On Fri, 27 Feb 2009, Lutz Horn wrote:

Ich fasse zusammen: Die Datenbank soll unter der "Open Database Licence
(ODbL)" relizensiert werden, die zwar als "Attribution/Share-Alike for
databases" beschrieben wird, dies aber, wie wir schon festgestellt
haben, gerade *nicht* ist. Die Einzeldaten sollen unter einer Lizenz neu
lizensiert werden, die im Stil der BSD-Lizenz nichts mehr mit SA zu tun
hat.

Das ist gar nicht gut.

Doch. Wenn Du Dir Software anschaust, dann wirst Du feststellen, dass BSD oder GPL für die Weiterentwicklung keinen Unterschied macht. Es ist die Gemeinschaft die hinter einem Projekt steht, welche die Dynamik festlegt. Und bei OSM ist auch die Lizenz vollkommen nebensächlich für die Weiterentwicklung. Wählen wir eine freie Lizenz, dann ist der Nutzen von OSM größer und die hinter OSM stehende Gemeinschaft wird auch breiter. Wählen wir eine eingeschräkte Lizenz, so ist der Nutzen geringer.

Die Lizenz hat noch nie den Ausschlag für die Projektdynamik gegeben, sie gibt aber wohl den Ausschlag für die Interoperabilität mit anderen. Und im Gegensatz zu Software entwickeln wir OSM ja nicht zu Selbstzweck, sondern wir wollen ja, dass die Daten (und nicht nur unsere Datenaufbereitung) genutzt werden.

Und wie Frederik schon sagt würde ich z.B. auch eine reine Public-Domain-Variante akzetieren. Ich verliere nichts dadurch, kann aber viel gewinnen (z.B. bessere Navigationssysteme).

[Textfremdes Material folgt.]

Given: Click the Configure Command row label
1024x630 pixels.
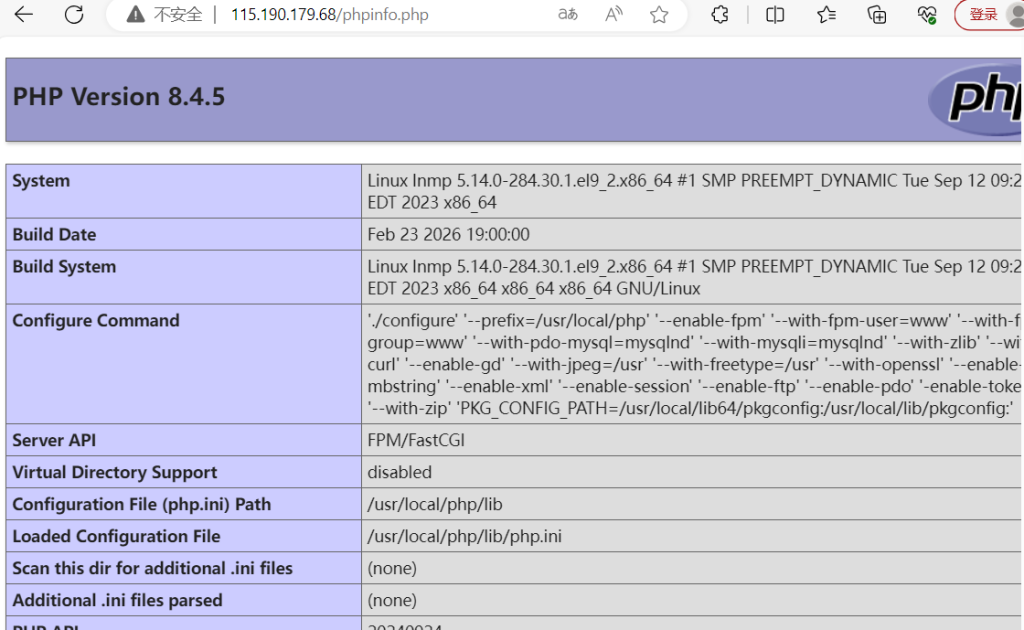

Jedes Mal kommt Jubel und Freude auf, wenn irgendwer OSM Daten schenkt oder wie Yahoo das Abzeichnen von Karten erlaubt, aber dann meinen einige, dass die eigenen Daten unbedingt stark geschützt werden müssen. Das passt nicht zusammen. Deshalb wird es Zeit die Lizenzfrage endlich zu verbessern.